The role of tumor infiltrating and tumor associated natural killer cells in promotion of angiogenesis in colorectal cancer patients

Introduction: Natural Killer (NK) cells are effectors lymphocytes of innate immunity that can potentially control tumors by their cytotoxic activity. The NK cells of patients with non-small cell lung cancer (NSCLC), both tumor infiltrating (TINKs) and tumor associated (TANKs, from peripheral blood), are poorly cytotoxic, CD56brightCD16-, producing substantial levels of VEGF, PlGF, IL-8 and induce angiogenesis in vitro.
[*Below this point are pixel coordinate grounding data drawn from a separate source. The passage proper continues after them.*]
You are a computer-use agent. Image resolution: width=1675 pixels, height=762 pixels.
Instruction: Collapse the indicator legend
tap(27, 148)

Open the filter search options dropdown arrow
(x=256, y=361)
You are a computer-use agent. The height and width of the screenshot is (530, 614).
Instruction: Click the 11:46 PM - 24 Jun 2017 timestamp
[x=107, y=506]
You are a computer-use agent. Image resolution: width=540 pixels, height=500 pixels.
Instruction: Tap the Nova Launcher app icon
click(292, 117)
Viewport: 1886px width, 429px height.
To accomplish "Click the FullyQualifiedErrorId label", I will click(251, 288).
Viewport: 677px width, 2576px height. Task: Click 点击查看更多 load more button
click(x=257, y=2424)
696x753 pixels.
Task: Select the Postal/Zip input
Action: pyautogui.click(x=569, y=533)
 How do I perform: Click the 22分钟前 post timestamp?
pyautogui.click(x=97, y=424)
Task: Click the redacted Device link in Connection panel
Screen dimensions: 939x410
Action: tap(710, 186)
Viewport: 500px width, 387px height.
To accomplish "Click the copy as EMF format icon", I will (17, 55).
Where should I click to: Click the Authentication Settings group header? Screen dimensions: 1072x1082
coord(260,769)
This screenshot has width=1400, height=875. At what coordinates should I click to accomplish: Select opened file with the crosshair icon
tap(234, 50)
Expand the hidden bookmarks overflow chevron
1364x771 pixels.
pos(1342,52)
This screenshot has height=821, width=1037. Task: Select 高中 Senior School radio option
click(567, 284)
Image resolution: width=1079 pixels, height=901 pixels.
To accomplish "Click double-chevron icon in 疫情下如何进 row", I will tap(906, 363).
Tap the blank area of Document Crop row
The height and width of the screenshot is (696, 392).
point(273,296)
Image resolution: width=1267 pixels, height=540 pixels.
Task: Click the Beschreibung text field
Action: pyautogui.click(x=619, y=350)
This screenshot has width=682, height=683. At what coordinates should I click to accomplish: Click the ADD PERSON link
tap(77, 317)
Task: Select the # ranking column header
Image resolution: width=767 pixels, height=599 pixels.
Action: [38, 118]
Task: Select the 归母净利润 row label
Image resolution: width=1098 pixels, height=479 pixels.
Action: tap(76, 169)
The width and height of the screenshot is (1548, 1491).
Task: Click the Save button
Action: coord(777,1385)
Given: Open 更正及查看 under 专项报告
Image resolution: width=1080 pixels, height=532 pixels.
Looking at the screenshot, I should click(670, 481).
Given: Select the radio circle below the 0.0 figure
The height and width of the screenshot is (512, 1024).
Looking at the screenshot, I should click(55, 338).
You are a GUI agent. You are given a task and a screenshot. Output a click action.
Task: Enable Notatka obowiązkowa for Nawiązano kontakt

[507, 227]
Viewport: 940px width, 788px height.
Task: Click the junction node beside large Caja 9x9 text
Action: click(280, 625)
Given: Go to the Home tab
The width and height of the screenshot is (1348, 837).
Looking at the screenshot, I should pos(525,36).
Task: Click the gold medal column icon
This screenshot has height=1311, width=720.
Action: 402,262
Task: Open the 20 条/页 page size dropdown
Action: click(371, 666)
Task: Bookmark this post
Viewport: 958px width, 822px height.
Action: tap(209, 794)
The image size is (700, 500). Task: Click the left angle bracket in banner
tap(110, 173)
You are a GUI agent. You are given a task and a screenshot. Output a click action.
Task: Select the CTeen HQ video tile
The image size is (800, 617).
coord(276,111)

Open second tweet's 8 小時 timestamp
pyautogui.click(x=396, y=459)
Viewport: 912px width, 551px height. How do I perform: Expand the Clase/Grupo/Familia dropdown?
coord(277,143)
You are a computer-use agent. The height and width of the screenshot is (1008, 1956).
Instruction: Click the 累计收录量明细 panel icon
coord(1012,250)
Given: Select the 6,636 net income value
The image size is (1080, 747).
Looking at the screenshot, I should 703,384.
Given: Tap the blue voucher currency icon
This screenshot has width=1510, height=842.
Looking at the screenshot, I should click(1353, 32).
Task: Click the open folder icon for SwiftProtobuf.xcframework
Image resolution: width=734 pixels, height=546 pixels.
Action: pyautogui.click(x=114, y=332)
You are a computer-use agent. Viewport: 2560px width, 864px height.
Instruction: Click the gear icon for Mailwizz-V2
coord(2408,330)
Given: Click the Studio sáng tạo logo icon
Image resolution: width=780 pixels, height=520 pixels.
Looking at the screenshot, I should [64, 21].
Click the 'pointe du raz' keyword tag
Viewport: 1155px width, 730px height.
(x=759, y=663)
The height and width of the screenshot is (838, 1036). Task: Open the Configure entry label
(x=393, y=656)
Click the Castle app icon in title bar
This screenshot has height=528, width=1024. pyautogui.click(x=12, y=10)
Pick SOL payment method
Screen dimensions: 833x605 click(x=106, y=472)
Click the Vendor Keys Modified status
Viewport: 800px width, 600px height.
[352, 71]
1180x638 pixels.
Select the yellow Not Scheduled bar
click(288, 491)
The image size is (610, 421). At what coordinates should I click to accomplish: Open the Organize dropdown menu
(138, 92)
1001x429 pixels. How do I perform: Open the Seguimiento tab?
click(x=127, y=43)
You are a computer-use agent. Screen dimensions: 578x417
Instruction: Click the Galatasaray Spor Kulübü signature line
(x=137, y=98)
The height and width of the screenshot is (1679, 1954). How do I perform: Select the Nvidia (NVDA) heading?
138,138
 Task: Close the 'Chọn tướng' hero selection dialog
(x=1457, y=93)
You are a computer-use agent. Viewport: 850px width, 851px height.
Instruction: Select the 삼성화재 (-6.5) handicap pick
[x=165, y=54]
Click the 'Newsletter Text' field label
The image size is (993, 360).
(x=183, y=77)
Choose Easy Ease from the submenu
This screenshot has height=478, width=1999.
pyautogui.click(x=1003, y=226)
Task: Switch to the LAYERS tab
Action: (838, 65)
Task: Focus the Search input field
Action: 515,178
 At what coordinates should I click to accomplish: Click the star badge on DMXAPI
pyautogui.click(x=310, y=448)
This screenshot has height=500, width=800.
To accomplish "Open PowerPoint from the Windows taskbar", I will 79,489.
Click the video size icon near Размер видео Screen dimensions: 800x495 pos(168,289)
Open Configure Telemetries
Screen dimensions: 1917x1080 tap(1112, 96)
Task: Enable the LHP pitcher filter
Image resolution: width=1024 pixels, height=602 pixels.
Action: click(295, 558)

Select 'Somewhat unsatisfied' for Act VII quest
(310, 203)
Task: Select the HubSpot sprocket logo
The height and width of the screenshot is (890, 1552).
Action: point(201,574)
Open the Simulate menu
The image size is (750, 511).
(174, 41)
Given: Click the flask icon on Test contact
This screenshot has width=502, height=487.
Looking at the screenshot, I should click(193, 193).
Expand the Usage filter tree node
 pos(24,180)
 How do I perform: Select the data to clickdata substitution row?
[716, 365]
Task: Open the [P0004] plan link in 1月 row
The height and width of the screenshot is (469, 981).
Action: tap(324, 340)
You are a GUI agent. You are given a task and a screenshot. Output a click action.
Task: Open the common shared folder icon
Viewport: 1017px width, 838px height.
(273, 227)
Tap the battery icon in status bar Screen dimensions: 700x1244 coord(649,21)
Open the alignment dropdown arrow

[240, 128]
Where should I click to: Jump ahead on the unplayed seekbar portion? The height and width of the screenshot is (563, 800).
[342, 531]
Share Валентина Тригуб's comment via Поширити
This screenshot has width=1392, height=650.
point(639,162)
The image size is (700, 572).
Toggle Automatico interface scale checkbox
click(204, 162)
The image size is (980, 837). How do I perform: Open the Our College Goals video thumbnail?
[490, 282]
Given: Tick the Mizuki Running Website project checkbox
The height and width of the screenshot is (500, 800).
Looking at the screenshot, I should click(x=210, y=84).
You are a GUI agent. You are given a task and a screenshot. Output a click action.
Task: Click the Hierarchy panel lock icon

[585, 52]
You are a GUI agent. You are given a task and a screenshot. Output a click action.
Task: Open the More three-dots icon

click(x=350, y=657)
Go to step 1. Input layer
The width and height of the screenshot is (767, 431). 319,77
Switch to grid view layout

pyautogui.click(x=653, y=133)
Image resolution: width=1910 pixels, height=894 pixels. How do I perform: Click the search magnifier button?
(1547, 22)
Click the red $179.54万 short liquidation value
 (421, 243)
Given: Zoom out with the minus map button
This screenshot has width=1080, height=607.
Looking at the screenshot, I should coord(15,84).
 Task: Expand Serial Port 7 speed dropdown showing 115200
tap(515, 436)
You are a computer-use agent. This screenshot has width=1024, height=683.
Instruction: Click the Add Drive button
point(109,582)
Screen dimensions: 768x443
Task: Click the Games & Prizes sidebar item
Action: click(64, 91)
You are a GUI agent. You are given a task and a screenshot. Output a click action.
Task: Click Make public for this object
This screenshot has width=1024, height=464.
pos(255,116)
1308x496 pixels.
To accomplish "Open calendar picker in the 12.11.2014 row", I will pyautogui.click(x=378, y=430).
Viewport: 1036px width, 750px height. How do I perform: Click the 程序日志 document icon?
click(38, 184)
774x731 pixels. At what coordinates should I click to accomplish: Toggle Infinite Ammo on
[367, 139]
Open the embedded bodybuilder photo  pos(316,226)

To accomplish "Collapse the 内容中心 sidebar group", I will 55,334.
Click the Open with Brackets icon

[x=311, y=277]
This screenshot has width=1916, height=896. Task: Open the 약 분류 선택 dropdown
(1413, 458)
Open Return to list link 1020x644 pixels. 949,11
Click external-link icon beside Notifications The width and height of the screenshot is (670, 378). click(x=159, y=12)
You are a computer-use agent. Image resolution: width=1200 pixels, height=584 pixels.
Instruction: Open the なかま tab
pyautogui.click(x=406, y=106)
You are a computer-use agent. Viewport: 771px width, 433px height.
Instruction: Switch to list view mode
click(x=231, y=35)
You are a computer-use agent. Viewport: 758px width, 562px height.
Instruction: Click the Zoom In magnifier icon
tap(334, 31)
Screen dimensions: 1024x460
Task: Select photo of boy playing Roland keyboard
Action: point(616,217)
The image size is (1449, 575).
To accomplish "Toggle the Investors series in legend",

In the present study we extended our analysis on colorectal cancer (CRC) TINKs and TANKs. Materials and Methods: NK cell were isolated from blood and tissue (adjacent-normal and tumor tissues) from patients with CRC then phenotypically and functionally characterized for surface antigen expression and cytokine profiling by multiparametric flow cytometry. Functional angiogenesis assays were performed on human umbilical vein cells, using conditioned media derived from isolated NK cells. Results: We found that the CD56brightCD16- NK cells predominate in both the tumors and adjacent tissues derived from CRC samples. The CRC TINKs are poorly cytotoxic and express markers of decidual NK cells (CD9 and CD49a). TINKs produce pro-angiogenic factors, including VEGF, PlGF and IL-8, associated with induction of migration and capillary-like structure formation of endothelial cells in vitro. TANKS also produced VEGF. Conclusions: The “switched” phenotype and function of tumor infiltrating NK cells acquire a broad implications in the role of immune response against tumors and this places NK cells as a new player in the inflammatory promotion of tumor angiogenesis.